The point is that it's not only natural disasters (that is probably not likely to happen). However it's up to you to take the risk or not. If you are aware of reasons and consequences you can make right decisions. And the risk that you are trying to address will affect your backup storage (for example if you want to keep backups in case of fire in DC, you should store them in another physical location).

Backups (RPO).
"But I have my backups in safe place, do you I even need a disaster recovery plan?"

In most cases the answer is "Yes". Considering SharePoint farm (intranet or extranet) is not only about the data. Well, in some sense it is, but I mean it is not only about data in content database (that you most likely to backup), it is also about configuration data (in databases and on server disks), search index files, custom solutions, consistent state of all machines in the farm and so on. So in this case (and most of other cases when you deal with complex software) you should be aware of what is backed up, when was the last backup taken and how to get consistent set of backs of all components in the farm.

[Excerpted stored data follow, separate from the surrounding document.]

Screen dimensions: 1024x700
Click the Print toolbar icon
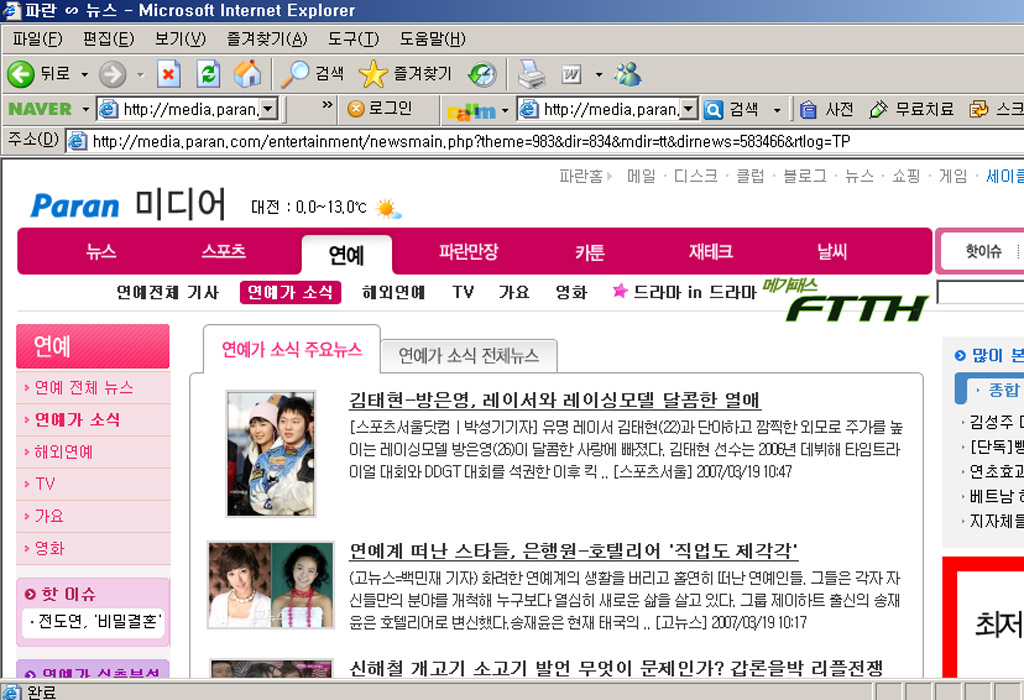tap(531, 74)
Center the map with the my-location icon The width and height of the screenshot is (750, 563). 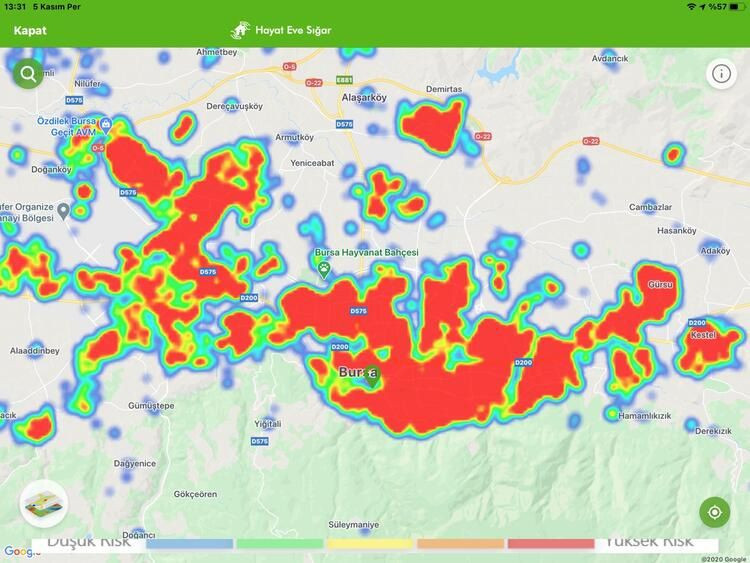click(715, 512)
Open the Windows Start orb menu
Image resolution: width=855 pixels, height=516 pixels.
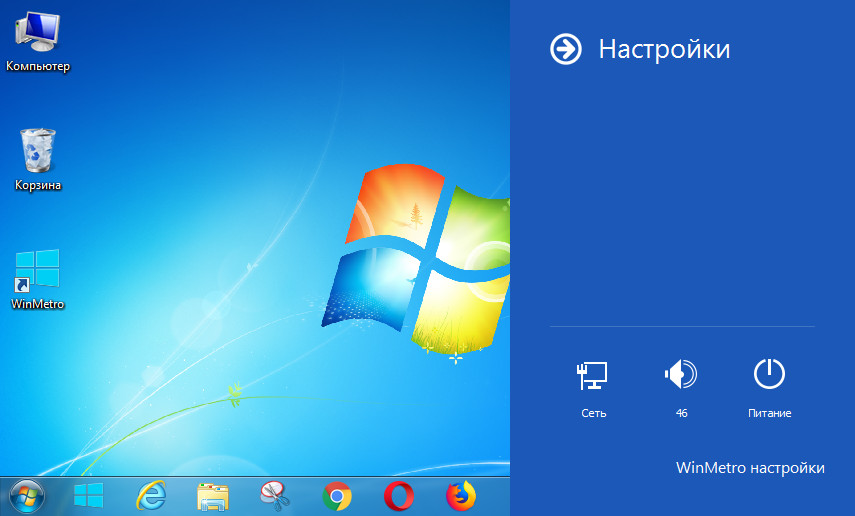[27, 495]
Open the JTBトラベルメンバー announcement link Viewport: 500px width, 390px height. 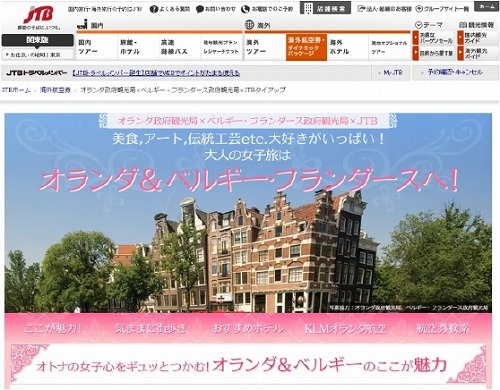(156, 73)
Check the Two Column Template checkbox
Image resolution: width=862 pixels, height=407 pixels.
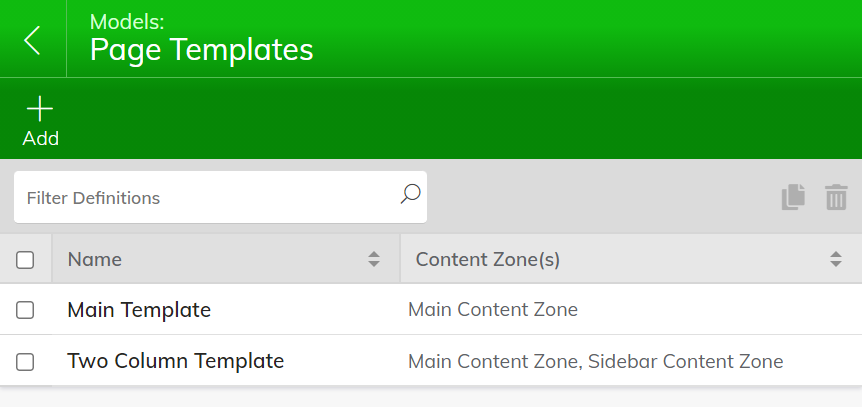pos(25,362)
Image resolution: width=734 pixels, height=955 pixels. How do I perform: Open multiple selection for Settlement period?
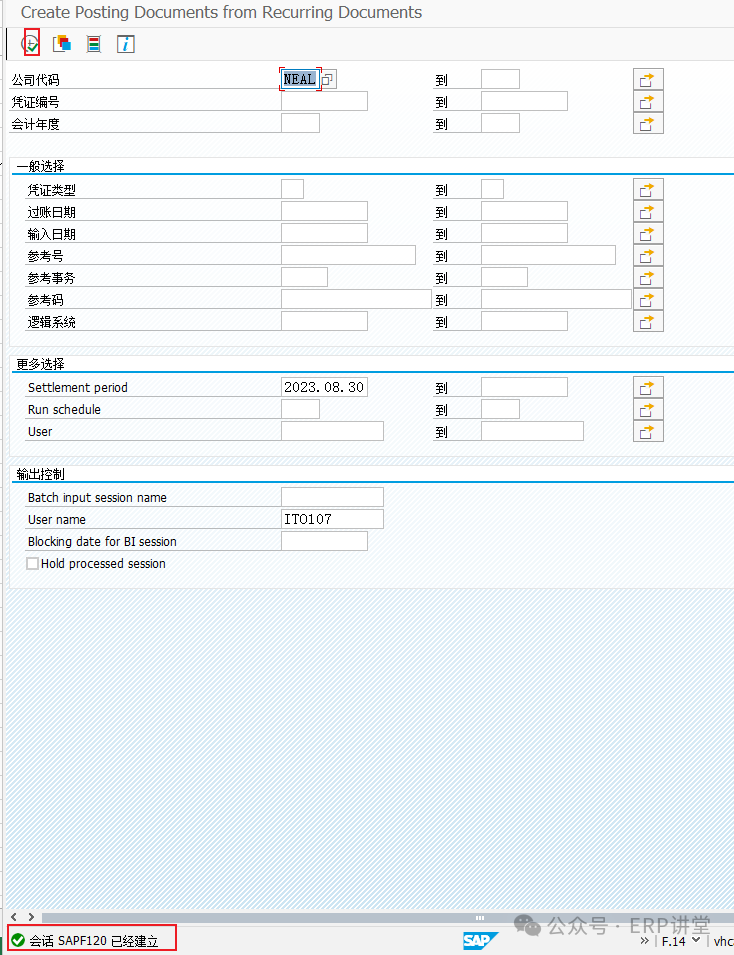(648, 387)
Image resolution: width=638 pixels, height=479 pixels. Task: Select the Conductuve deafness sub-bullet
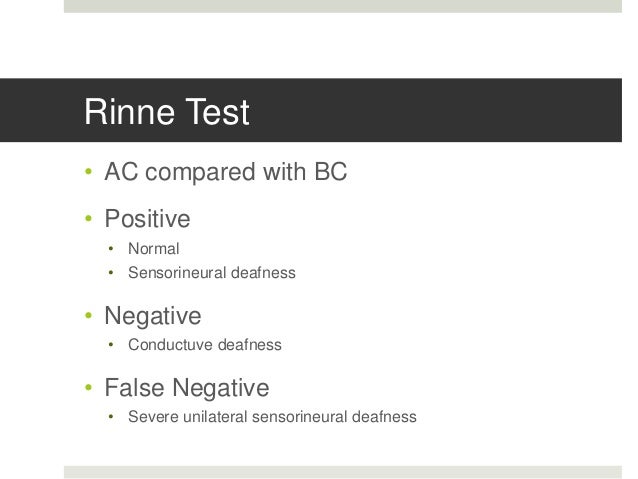tap(205, 345)
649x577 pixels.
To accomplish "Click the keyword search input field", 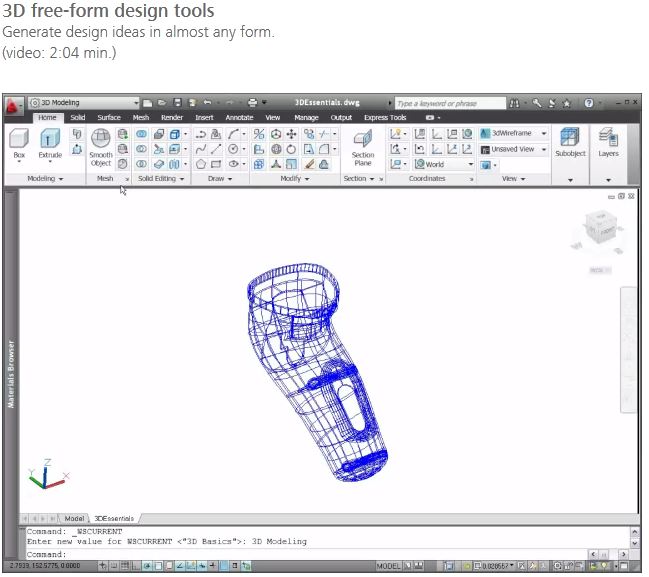I will click(x=448, y=103).
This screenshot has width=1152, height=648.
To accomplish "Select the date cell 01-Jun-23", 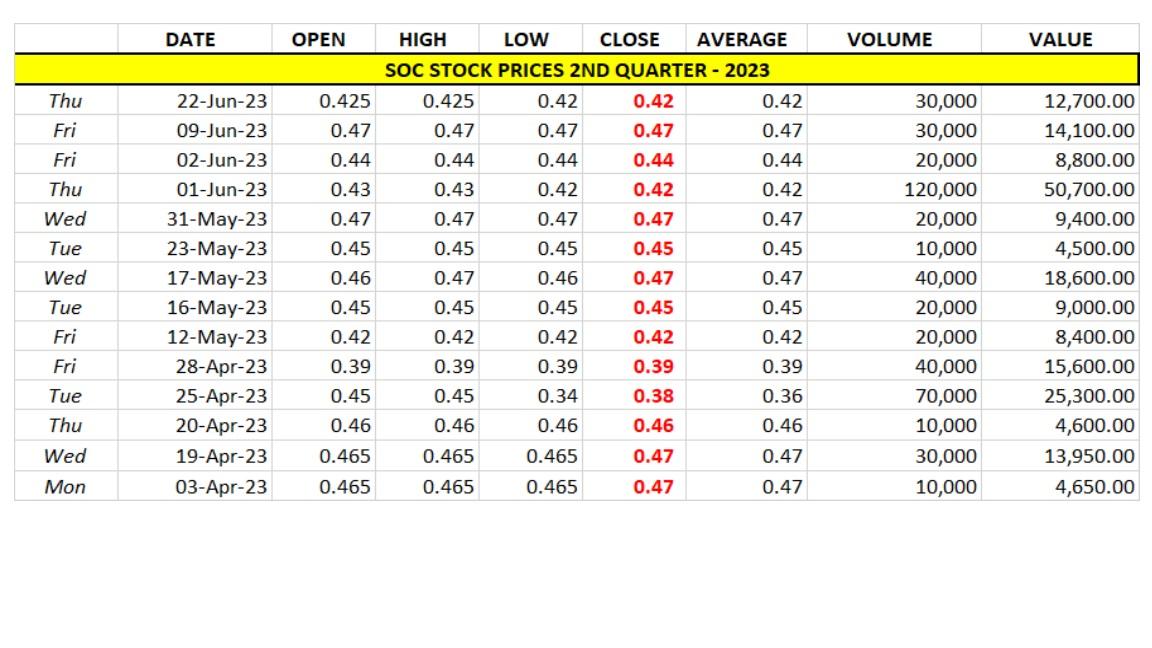I will click(x=219, y=188).

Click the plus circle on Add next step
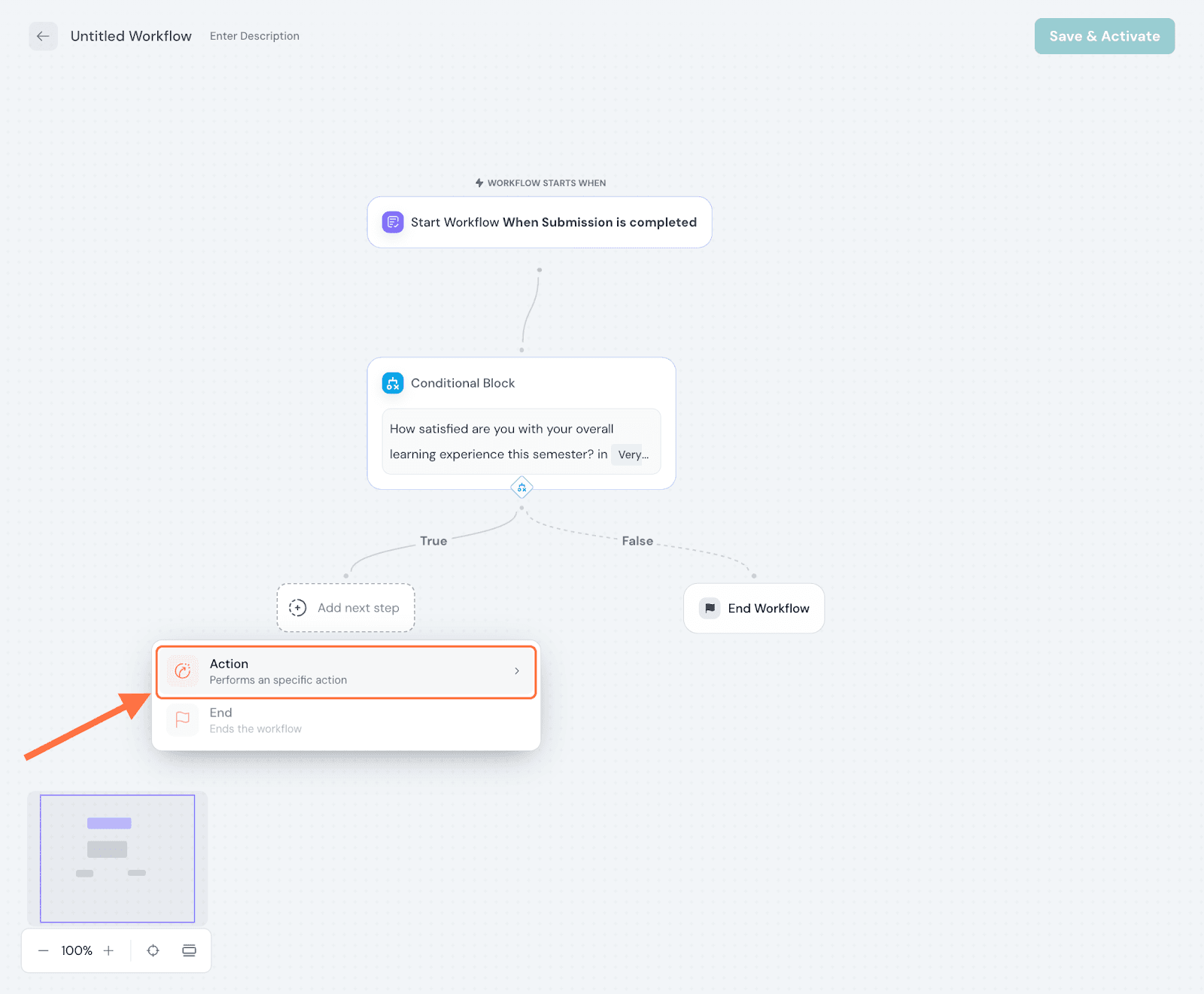tap(298, 608)
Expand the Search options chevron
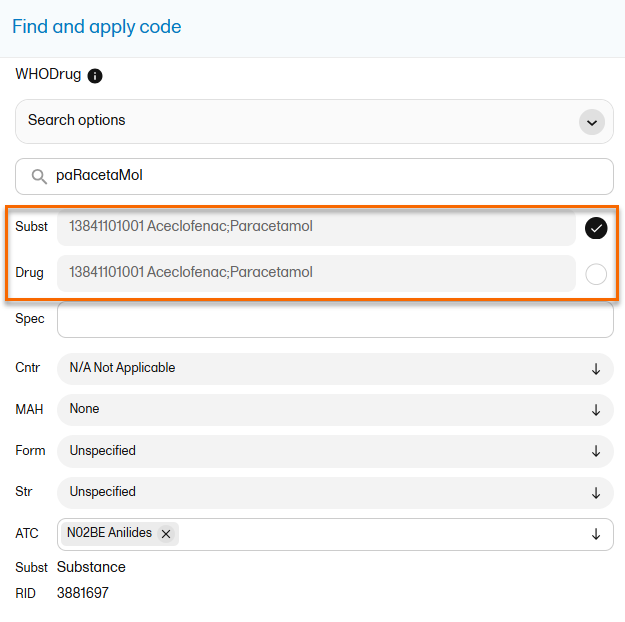This screenshot has width=625, height=622. tap(592, 122)
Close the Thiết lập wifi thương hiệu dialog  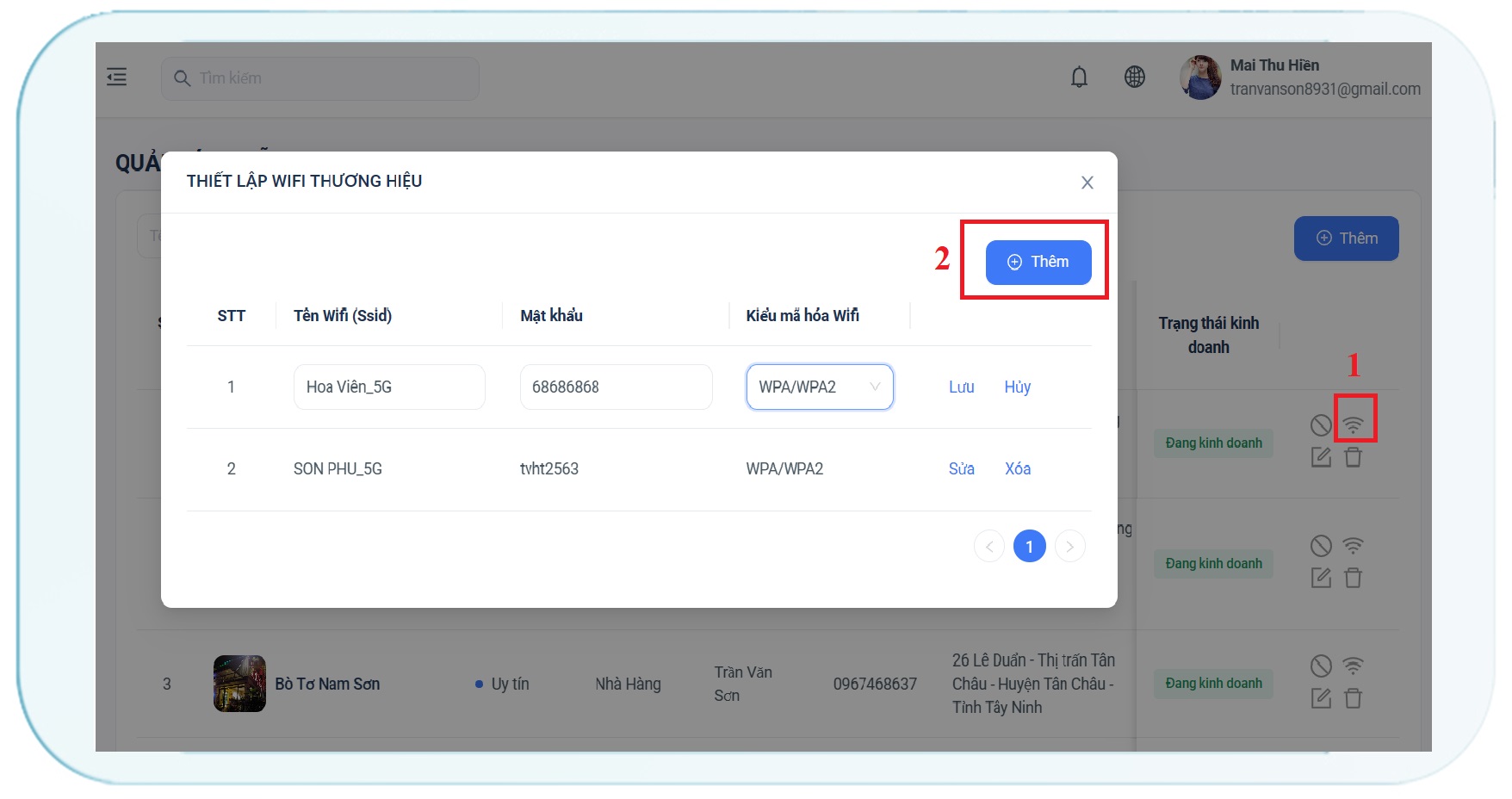1088,183
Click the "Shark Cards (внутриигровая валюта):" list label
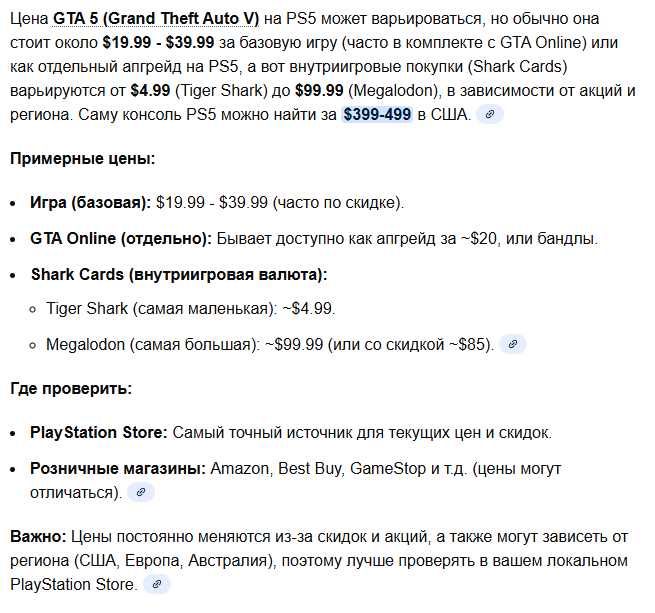 pos(179,274)
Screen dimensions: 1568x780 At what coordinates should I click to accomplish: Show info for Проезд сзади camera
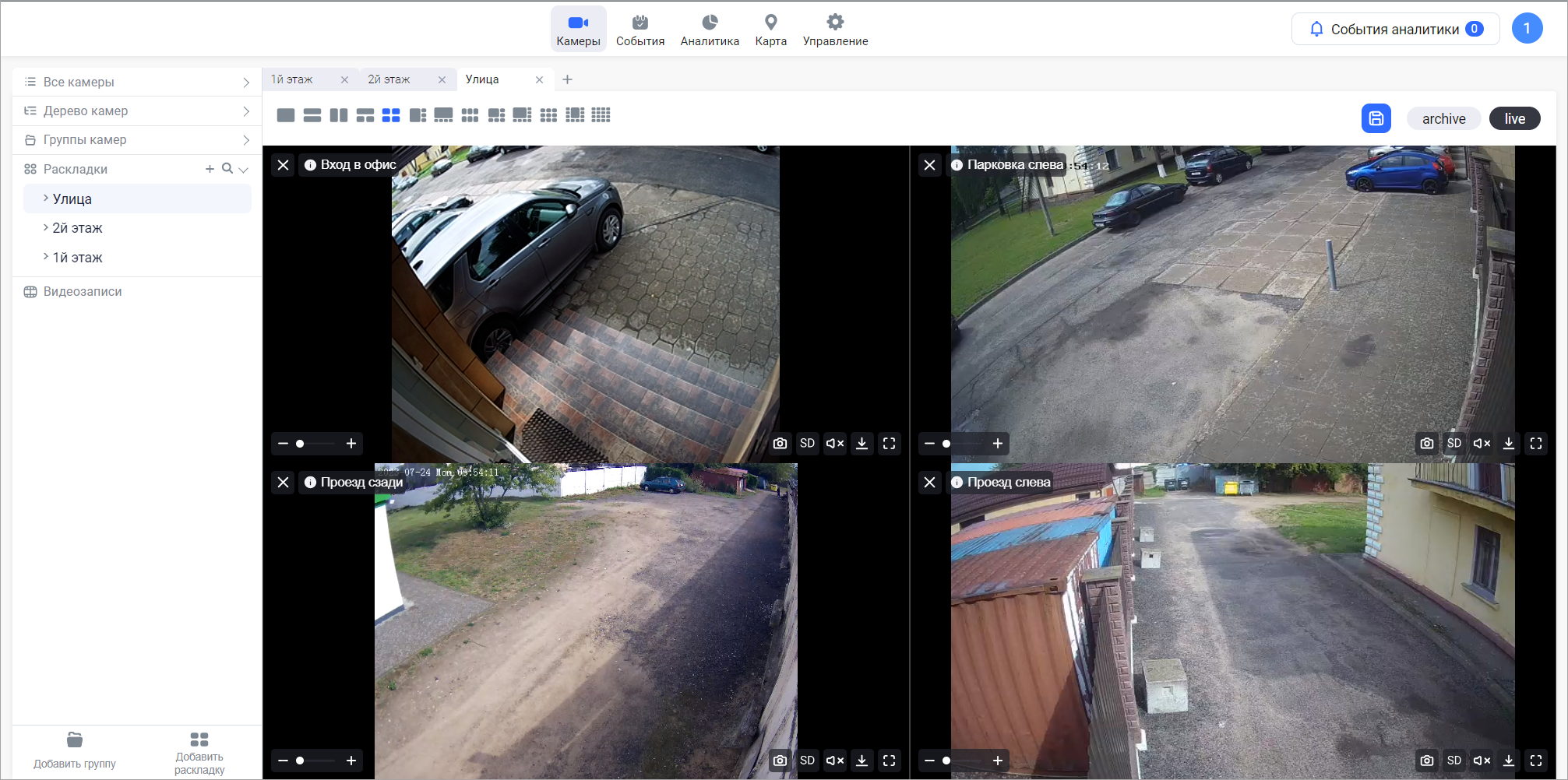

Another common question asked about backups is "How often should I take those backups?" Answering to this question is answering how much data you can lose. And the answer is: "I can't lose any single bit of my precious data!" But before you rush to setup SQL availability groups or mirroring consider how much it will cost. Consider you own a small intranet with 500 users. If in case of disaster you lose data changes that were made in last 2 hours, the total effort lost will be about 500 hours (I consider that only 50% of users were active that time or all users were active during 50% of that time) which is about 3 man-month. On the other hand consider how much effort it will take to setup and maintain fully synchronized databases for several years, before disaster happens. Considering how critical the data is, if it can be restored manually or not you and can find backup strategy that pays you most with less investment. Amount of data you can lose would be metric of your recovery (in terms of disaster recovery it is called Recovery Point Objective or RPO)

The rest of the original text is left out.